-- Text excerpt follows --

  3. Configure the Aspera transfer user with a Node API username and password.
    Aspera's Web applications authenticate to the remote node service using a Node API username and password. The following command creates a Node API username and password, and associates it with a file transfer user, in this example aspera_user_1. Different nodes may use different Node API username-password pairs.
    > asnodeadmin -a -u node_api_username -p node_api_passwd -x aspera_user_1

    Adding, modifying, or deleting a node user triggers automatic reloading of the configuration and license files, as well as the user database.

  4. Copy the public key to the transfer user’s SSH file.

    For example, if the file transfer user is aspera_user_1, the standard location for the public key is in the user's home folder, as follows:

    C:\Users\aspera_user_1\.ssh\authorized_keys
    
    

    The Aspera-provided key file is located in:

    C:\Program Files [(x86)]\Aspera\Enterprise Server\var\aspera_tokenauth_id_rsa.pub
    
    

    Open a command prompt window and run the following commands to create the user's public key folder:

    > cd user_home_folder
    > md .ssh

    Use a text editor to create the following file (with no file extension), if the file does not already exist:

    user_home_folder\.ssh\authorized_keys

    Copy the contents of aspera_tokenauth_id_rsa.pub to the authorized_keys file. Update the folder permissions in Windows Explorer by right-clicking the .ssh folder, selecting Properties, and then selecting the Security tab. Here, you can set permissions to read, write, and execute (full control).

-- Text excerpt concluded --
-- Extracted data follows --

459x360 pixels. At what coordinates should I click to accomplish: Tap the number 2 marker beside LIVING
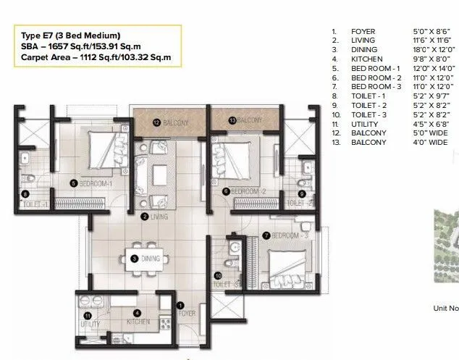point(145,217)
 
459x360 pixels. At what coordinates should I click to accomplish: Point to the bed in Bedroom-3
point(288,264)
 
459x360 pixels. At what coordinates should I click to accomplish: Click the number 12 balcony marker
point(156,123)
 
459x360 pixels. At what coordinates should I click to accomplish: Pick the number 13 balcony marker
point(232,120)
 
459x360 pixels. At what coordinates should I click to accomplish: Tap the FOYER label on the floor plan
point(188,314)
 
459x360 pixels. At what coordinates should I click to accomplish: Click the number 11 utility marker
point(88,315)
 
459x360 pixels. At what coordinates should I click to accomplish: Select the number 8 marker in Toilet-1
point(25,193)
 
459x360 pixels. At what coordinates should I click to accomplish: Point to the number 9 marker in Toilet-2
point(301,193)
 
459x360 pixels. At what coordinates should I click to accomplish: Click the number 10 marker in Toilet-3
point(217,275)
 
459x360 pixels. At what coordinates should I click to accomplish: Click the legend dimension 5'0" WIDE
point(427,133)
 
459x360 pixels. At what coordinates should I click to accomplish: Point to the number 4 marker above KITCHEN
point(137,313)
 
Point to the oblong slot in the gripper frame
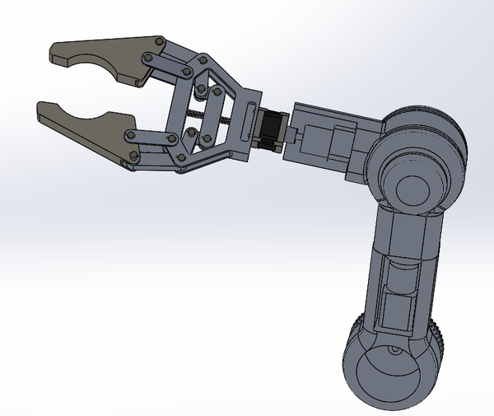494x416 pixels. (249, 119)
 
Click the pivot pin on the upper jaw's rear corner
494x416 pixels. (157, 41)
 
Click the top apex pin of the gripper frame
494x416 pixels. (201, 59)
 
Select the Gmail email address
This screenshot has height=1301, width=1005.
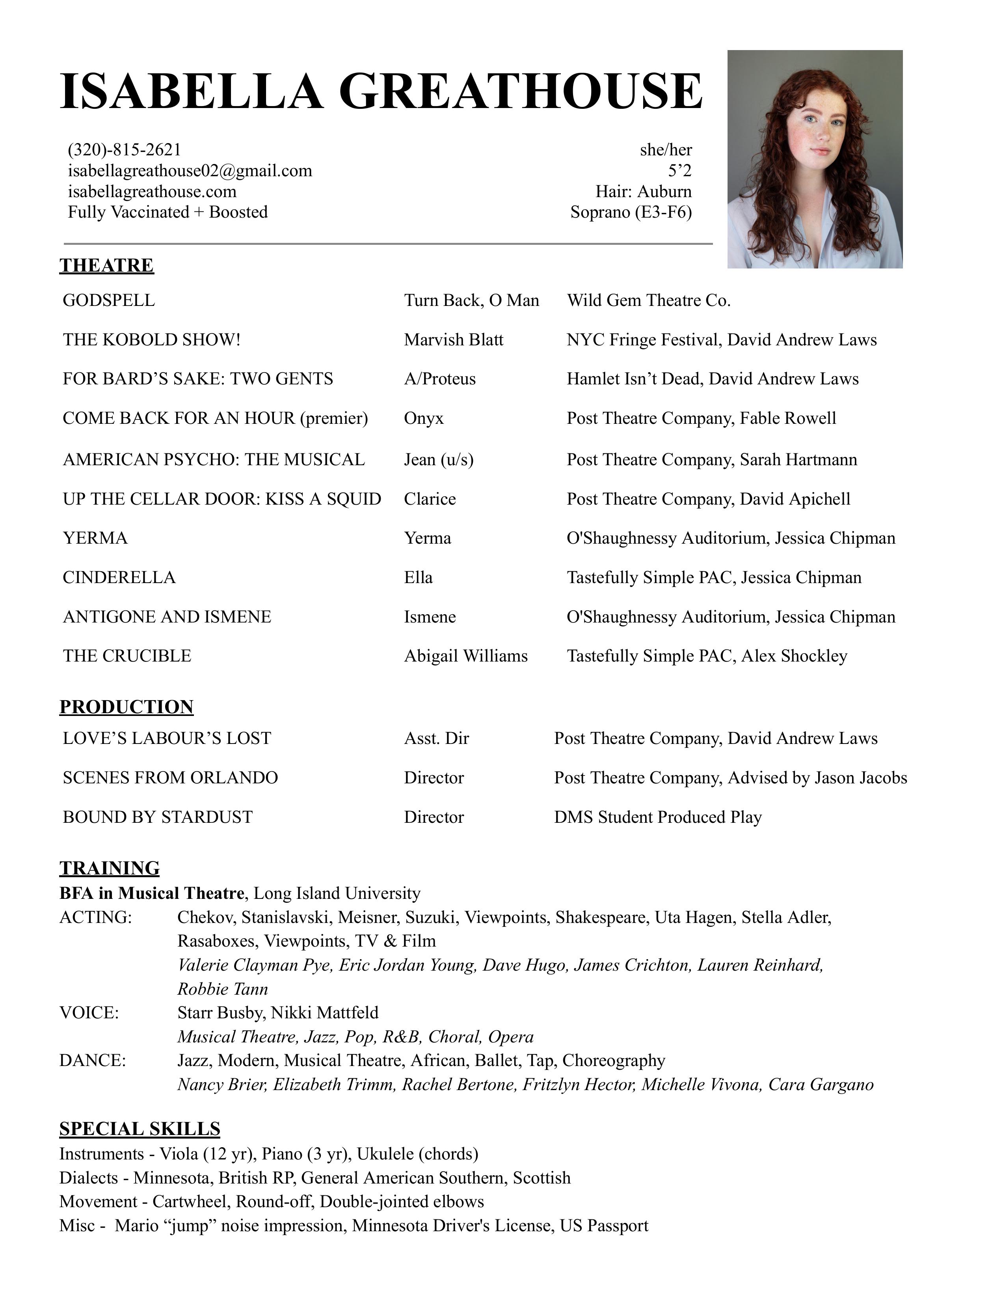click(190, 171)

-- Extracted data concluded --
-- Extracted data follows --

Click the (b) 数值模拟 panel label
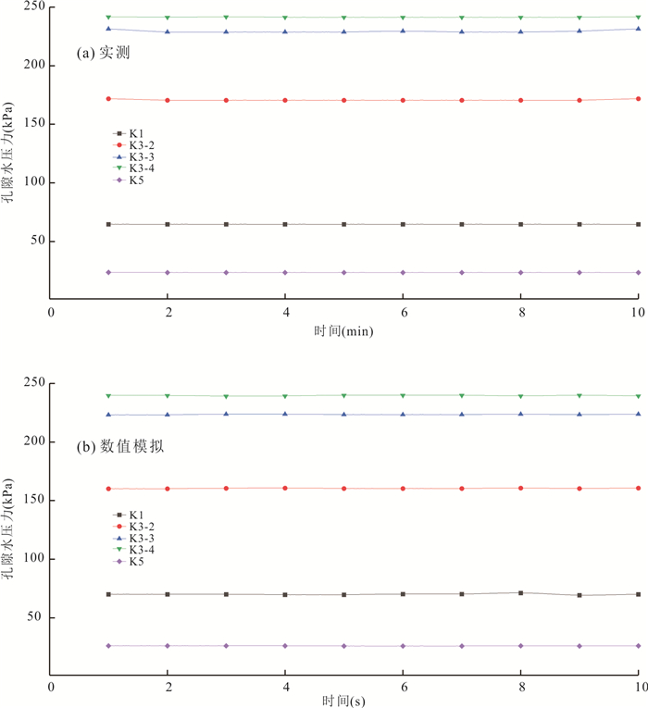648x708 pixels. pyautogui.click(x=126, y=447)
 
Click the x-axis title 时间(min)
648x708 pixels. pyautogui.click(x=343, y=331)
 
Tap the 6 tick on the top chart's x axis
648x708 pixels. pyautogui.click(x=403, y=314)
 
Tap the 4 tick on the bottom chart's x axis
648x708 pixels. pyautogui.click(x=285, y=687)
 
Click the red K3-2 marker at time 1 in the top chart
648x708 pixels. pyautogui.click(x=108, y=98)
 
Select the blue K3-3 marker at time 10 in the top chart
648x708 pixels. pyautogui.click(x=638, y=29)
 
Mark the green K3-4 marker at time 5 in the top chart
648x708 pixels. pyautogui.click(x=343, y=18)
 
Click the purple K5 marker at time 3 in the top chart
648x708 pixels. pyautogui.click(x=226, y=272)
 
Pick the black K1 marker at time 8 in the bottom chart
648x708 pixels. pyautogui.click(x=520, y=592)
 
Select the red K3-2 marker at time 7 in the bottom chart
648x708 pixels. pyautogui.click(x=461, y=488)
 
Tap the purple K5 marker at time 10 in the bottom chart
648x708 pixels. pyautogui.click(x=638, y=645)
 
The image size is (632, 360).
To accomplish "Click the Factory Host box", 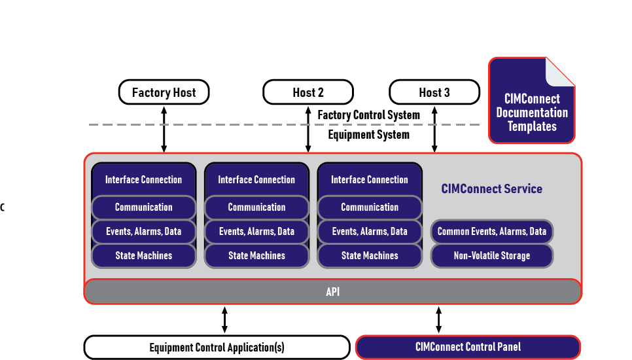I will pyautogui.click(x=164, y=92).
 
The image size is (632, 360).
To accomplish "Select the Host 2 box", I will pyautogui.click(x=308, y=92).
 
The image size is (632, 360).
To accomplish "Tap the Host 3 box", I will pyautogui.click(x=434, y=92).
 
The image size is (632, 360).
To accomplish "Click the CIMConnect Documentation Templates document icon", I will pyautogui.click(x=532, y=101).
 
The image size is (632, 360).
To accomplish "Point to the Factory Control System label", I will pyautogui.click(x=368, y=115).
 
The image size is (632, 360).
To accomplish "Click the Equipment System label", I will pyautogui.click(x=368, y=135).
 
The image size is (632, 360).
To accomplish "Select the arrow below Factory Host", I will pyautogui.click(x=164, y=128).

-- Extracted data concluded --

▸ **Required action 1**:
List every command that the Aspera configuration steps above show at a command prompt.
▸ **Required action 2**:
Duplicate the passage of the Aspera configuration steps that runs from "Open a command" to "execute (full control).".

▸ **Your solution 1**:
asnodeadmin -a -u node_api_username -p node_api_passwd -x aspera_user_1
cd user_home_folder
md .ssh

▸ **Your solution 2**:
Open a command prompt window and run the following commands to create the user's public key folder:

    > cd user_home_folder
    > md .ssh

    Use a text editor to create the following file (with no file extension), if the file does not already exist:

    user_home_folder\.ssh\authorized_keys

    Copy the contents of aspera_tokenauth_id_rsa.pub to the authorized_keys file. Update the folder permissions in Windows Explorer by right-clicking the .ssh folder, selecting Properties, and then selecting the Security tab. Here, you can set permissions to read, write, and execute (full control).